The Primacy of Efficiency?

Systems engineers have long recognized that redundancy is a key contributor to system reliability. Ecologists, in turn, have theorized that redundant pathways facilitate alternative supplies and functionalities when major routes have been impacted (Odum and Odum, 1953). So an important ecological inference can be drawn: Survival is not simply a matter of greatest efficiency; it is a balance between efficiency and reliability. It is important as well to recognize that the entropic side of this balance acts quite differently than those conventional dynamics that increase efficiency, i.e., entropy cannot cause events in the same way that positivist forms and forces do. Rather, absence affords opportunity for positivist tendencies to act. It functions as a secular form of kenosis.

The social ramifications of this alternative view of nature are revolutionary to a society that emphasizes efficiency. Most of what humanity designs is intended to be as efficient as possible, and in so many ways this goal is desirable. But in a complex world consisting of multitudinous processes, too much efficiency can be harmful, if not lead to catastrophe in the face of contingent events. This became abundantly clear during the recent COVID-19 pandemic, when global supply chains that had been honed to emphasize the most efficient and profitable pathways began to fail for lack of alternative connections (Taherian, 2020). Power grids, water supply systems and traffic routes designed for efficient distribution and flows have also been known to fail on a large scale when contingent perturbations intervene.

Perhaps the most overarching example of the devotion to efficiency is the field of economics, where the sine qua non of economics is that no activity or constraint should be allowed to hinder the efficient operation of markets. In the financial sector such laissez-faire attitude is considered to be the cause of boom-bust cycles in banking and national economies (Lietaer et al., 2009). The pursuit of maximal profits in franchised industries leads to much the same instabilities and inequities. A sustainable economy must allow for lesser efficient actors and sub-maximal profits (Kharrazi et al., 2013). Such has long been the justification for monopoly-busting legislation in many free economies.

Fortunately, the balance between efficiency and reliability observed in natural systems may provide ways of avoiding or mitigating crises due to overdevelopment.

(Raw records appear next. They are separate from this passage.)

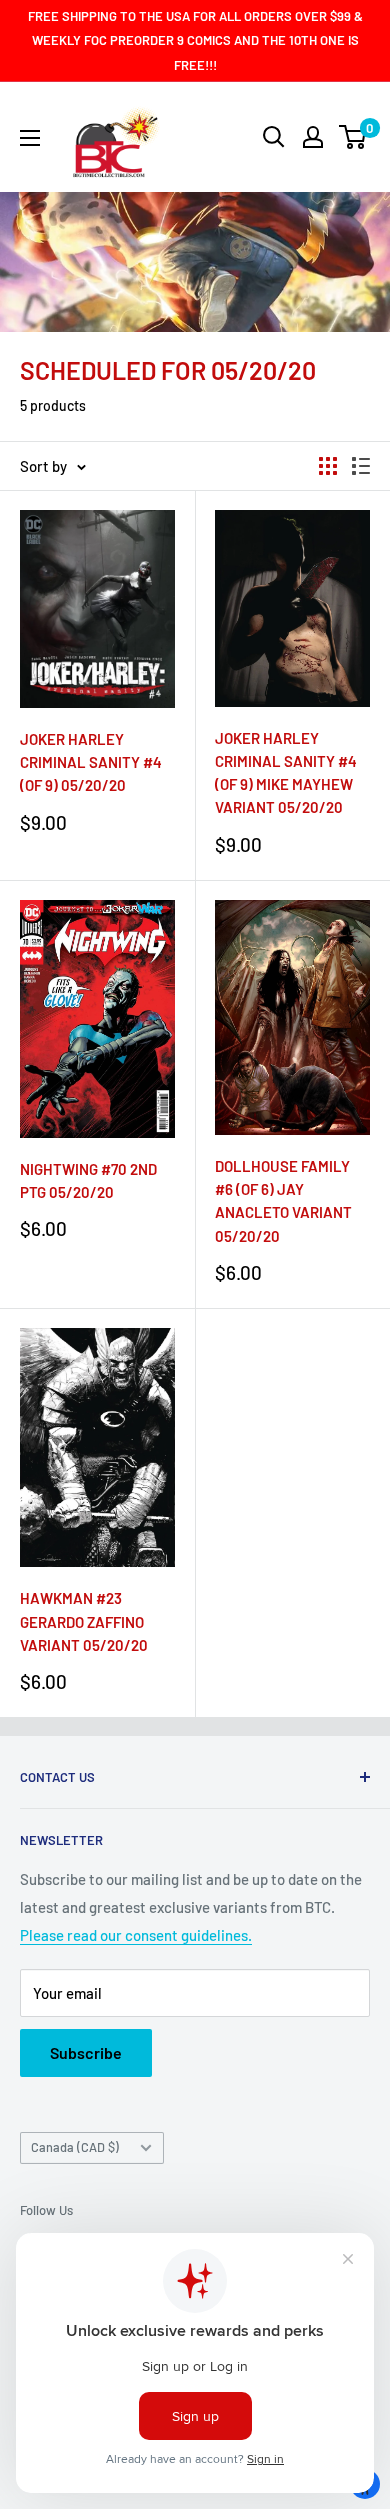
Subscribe (86, 2052)
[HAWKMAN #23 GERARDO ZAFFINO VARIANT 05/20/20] (97, 1447)
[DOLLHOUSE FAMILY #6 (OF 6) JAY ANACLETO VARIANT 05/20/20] (292, 1017)
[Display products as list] (361, 466)
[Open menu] (30, 138)
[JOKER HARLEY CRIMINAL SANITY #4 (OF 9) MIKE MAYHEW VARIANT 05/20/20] (292, 608)
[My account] (313, 137)
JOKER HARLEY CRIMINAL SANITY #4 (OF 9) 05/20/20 (91, 762)
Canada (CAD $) (75, 2147)
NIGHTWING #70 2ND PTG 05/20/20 (88, 1180)
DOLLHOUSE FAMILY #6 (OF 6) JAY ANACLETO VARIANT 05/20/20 (283, 1201)
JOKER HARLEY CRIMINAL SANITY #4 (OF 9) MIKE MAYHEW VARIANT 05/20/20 (286, 773)
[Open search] (274, 137)
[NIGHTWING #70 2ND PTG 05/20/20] (97, 1019)
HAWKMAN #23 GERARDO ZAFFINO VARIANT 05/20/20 (84, 1621)
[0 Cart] (353, 137)
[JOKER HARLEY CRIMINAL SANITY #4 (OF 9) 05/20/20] (97, 609)
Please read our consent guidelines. (136, 1935)
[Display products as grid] (328, 466)
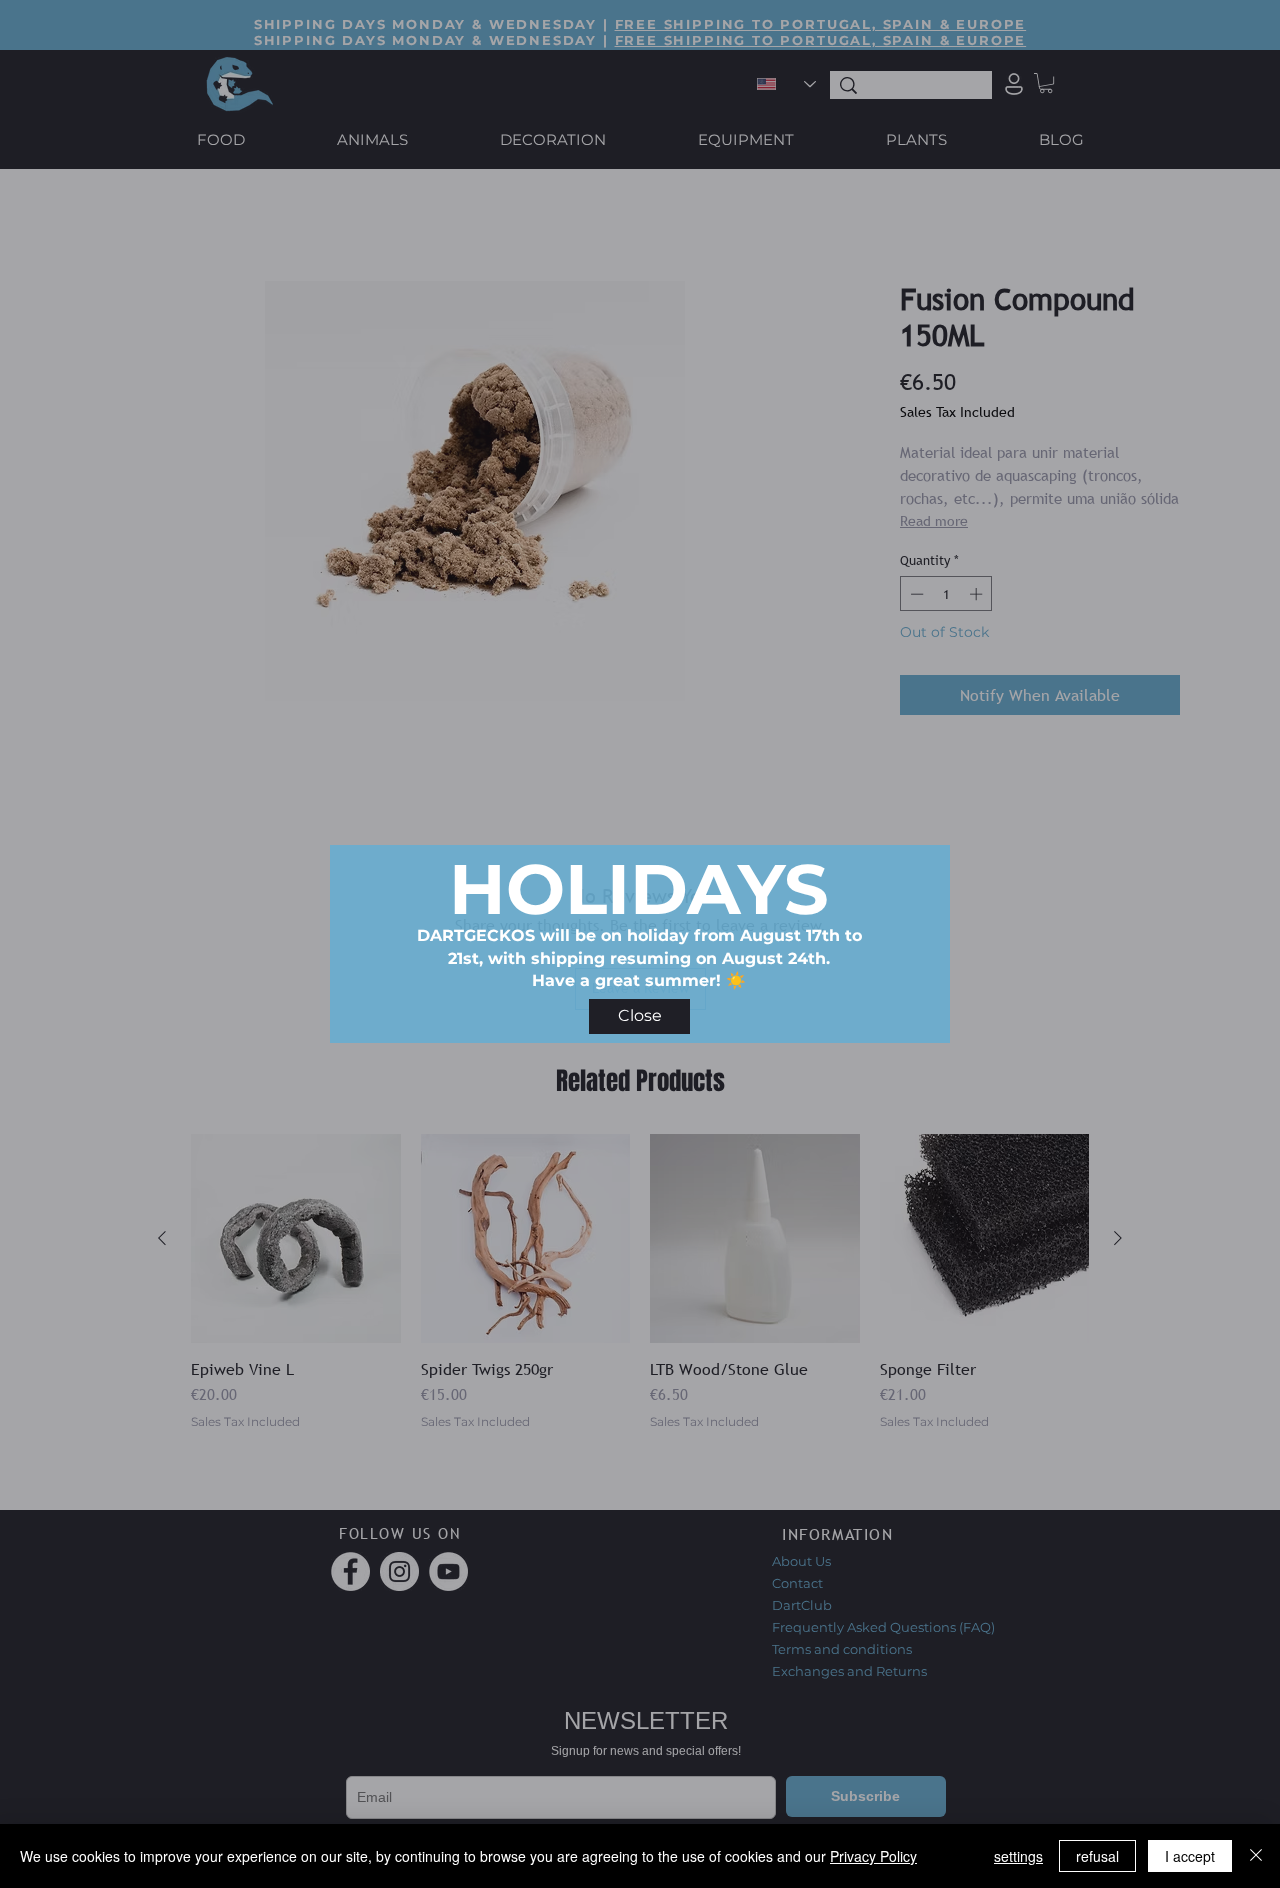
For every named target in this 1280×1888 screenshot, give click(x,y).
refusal (1097, 1856)
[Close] (1256, 1856)
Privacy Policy (873, 1856)
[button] (639, 1016)
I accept (1190, 1856)
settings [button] (1018, 1856)
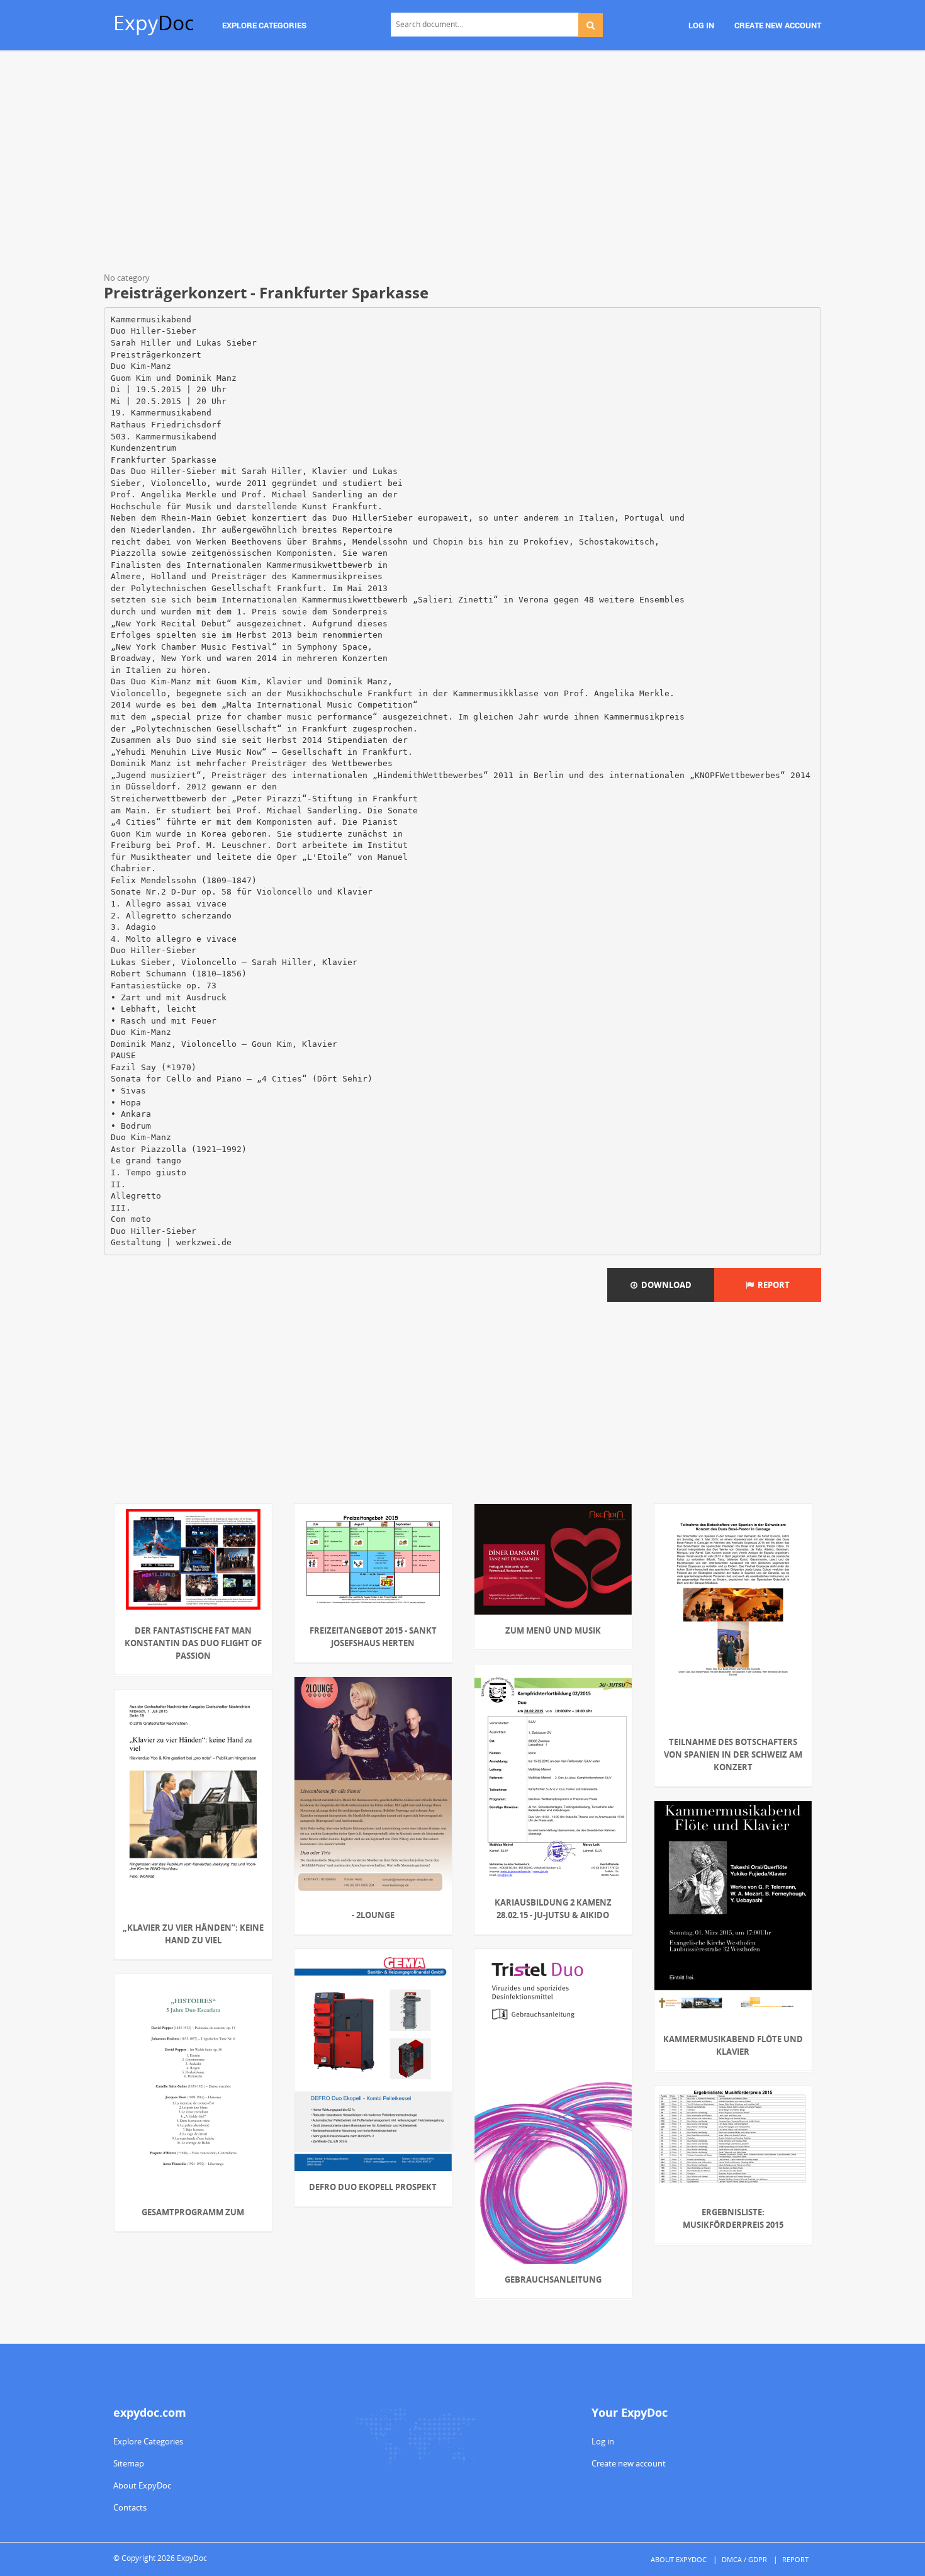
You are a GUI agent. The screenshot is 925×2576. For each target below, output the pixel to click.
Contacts (130, 2507)
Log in (602, 2441)
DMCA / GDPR (744, 2559)
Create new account (628, 2463)
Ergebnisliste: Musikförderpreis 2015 (733, 2218)
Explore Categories (148, 2441)
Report (772, 1285)
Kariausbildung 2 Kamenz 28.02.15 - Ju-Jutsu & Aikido (553, 1909)
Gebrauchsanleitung (553, 2279)
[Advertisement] (462, 164)
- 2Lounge (373, 1915)
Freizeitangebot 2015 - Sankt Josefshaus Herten (373, 1637)
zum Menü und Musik (553, 1630)
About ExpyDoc (142, 2485)
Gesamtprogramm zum (193, 2212)
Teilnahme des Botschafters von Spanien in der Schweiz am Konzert (733, 1754)
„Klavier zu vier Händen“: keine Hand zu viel (193, 1934)
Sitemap (128, 2463)
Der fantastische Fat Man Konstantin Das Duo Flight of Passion (193, 1643)
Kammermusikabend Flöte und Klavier (733, 2045)
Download (664, 1285)
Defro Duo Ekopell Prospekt (373, 2187)
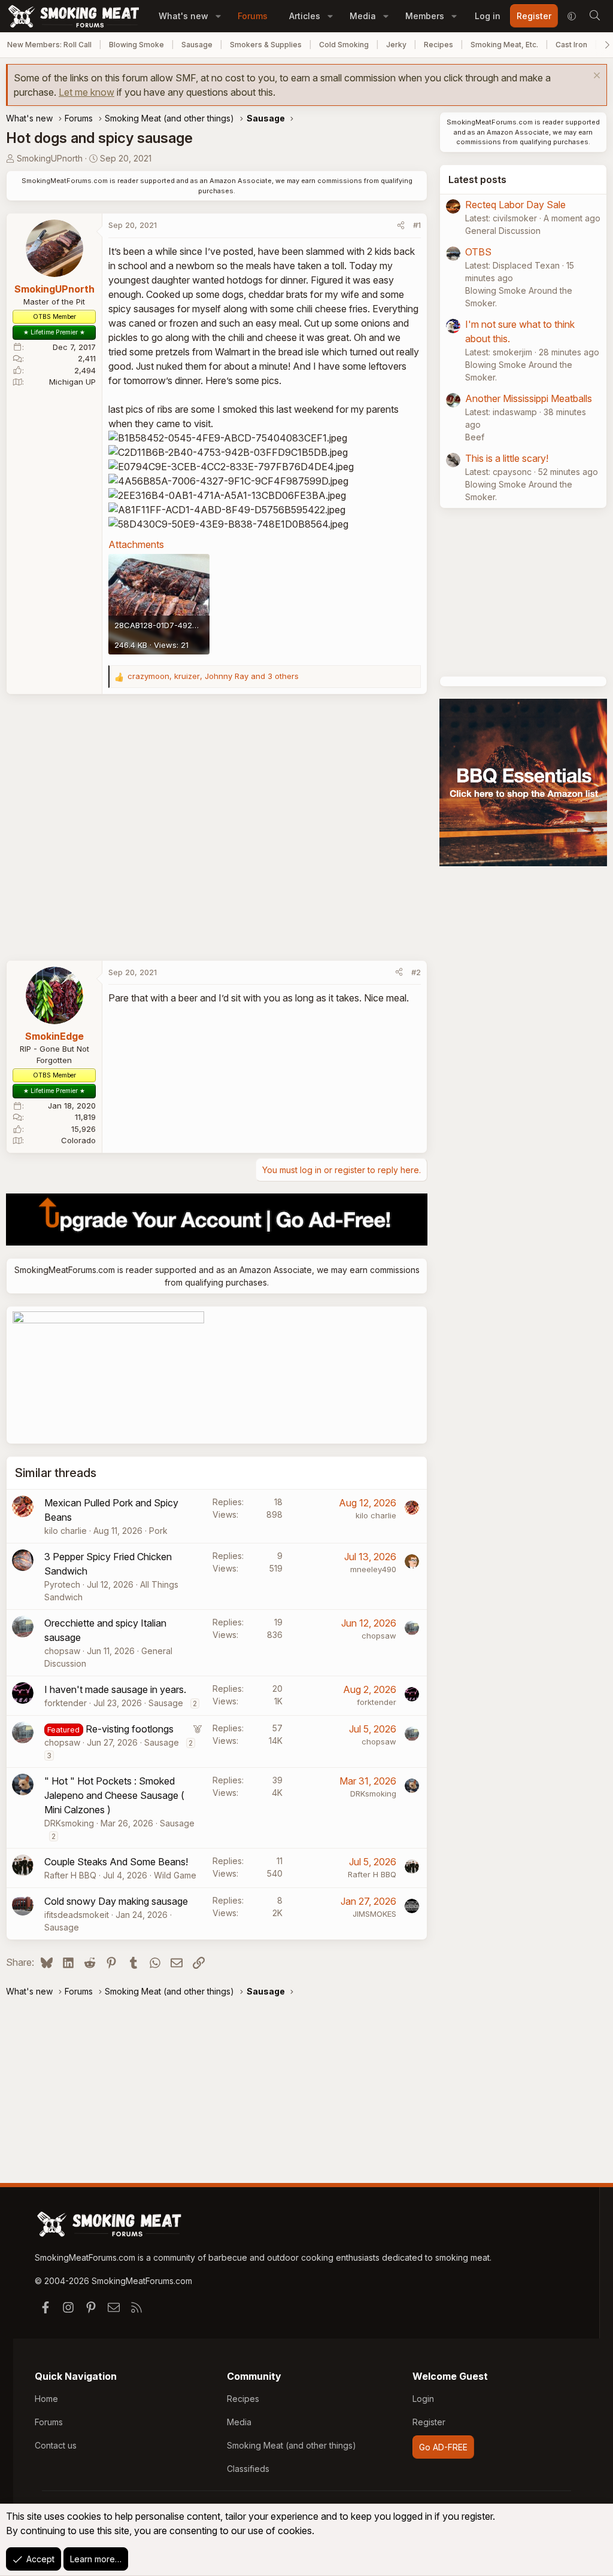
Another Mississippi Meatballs (528, 398)
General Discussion (503, 231)
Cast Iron (571, 44)
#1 (417, 225)
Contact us (56, 2445)
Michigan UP (72, 381)
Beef (474, 437)
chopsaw (62, 1651)
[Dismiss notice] (595, 77)
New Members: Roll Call (49, 44)
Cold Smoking (344, 44)
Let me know (86, 92)
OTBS (478, 252)
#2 (416, 972)
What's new (183, 16)
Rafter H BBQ (70, 1875)
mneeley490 (373, 1569)
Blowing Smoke (136, 44)
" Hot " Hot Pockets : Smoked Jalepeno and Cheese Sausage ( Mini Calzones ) (114, 1795)
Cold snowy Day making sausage (116, 1901)
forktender (65, 1703)
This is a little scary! (506, 458)
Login (423, 2399)
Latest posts (477, 179)
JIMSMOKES (374, 1914)
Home (46, 2399)
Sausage (197, 44)
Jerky (396, 44)
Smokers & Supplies (266, 44)
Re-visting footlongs (130, 1729)
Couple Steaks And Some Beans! (116, 1862)
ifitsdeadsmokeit (76, 1915)
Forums (253, 16)
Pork (158, 1530)
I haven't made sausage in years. (115, 1689)
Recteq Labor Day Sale (515, 205)
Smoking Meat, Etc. (504, 44)
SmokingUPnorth (50, 158)
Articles (304, 16)
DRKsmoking (69, 1823)
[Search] (594, 16)
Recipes (438, 44)
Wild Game (175, 1875)
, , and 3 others (213, 676)
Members (424, 16)
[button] (218, 15)
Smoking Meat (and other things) (291, 2445)
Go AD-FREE (443, 2447)
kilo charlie (65, 1530)
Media (363, 16)
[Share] (401, 225)
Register (428, 2422)
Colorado (78, 1140)
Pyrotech (62, 1584)
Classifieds (248, 2469)
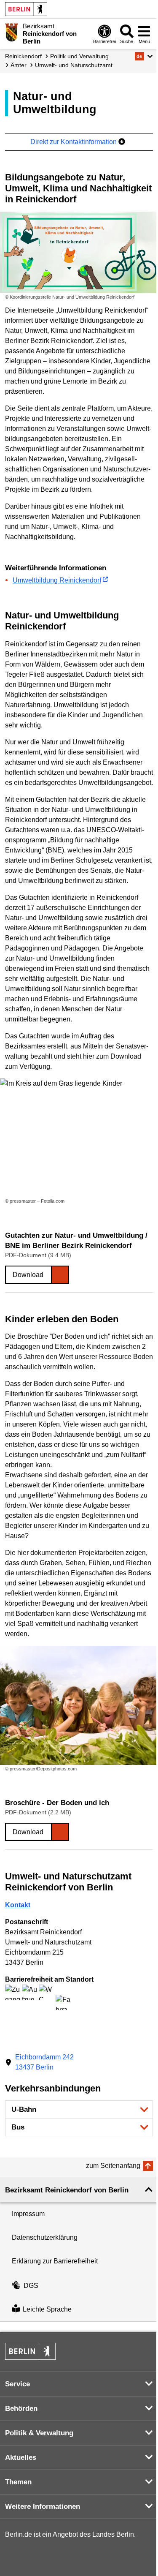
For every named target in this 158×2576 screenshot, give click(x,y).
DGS (31, 2285)
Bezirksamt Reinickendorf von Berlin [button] (67, 2190)
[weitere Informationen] (11, 33)
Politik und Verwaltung (79, 56)
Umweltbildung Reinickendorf (57, 580)
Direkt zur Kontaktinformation (74, 141)
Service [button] (17, 2384)
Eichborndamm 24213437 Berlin (44, 2062)
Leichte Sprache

As mentioned above, information theory reveals that a natural balance between the organization (I) of a trophic network and its entropy (Φ) appears to exist in the ratio 40:60 (Ulanowicz, 2009c). If a system is far removed from this balance, simple calculus provides a way of reckoning how much and in which direction each Tij should be changed in order to move the whole system network toward the propitious balance (P1890, ibid.). Knowledge of such prescribed changes could be useful to managers engaged in ecosystem remediation.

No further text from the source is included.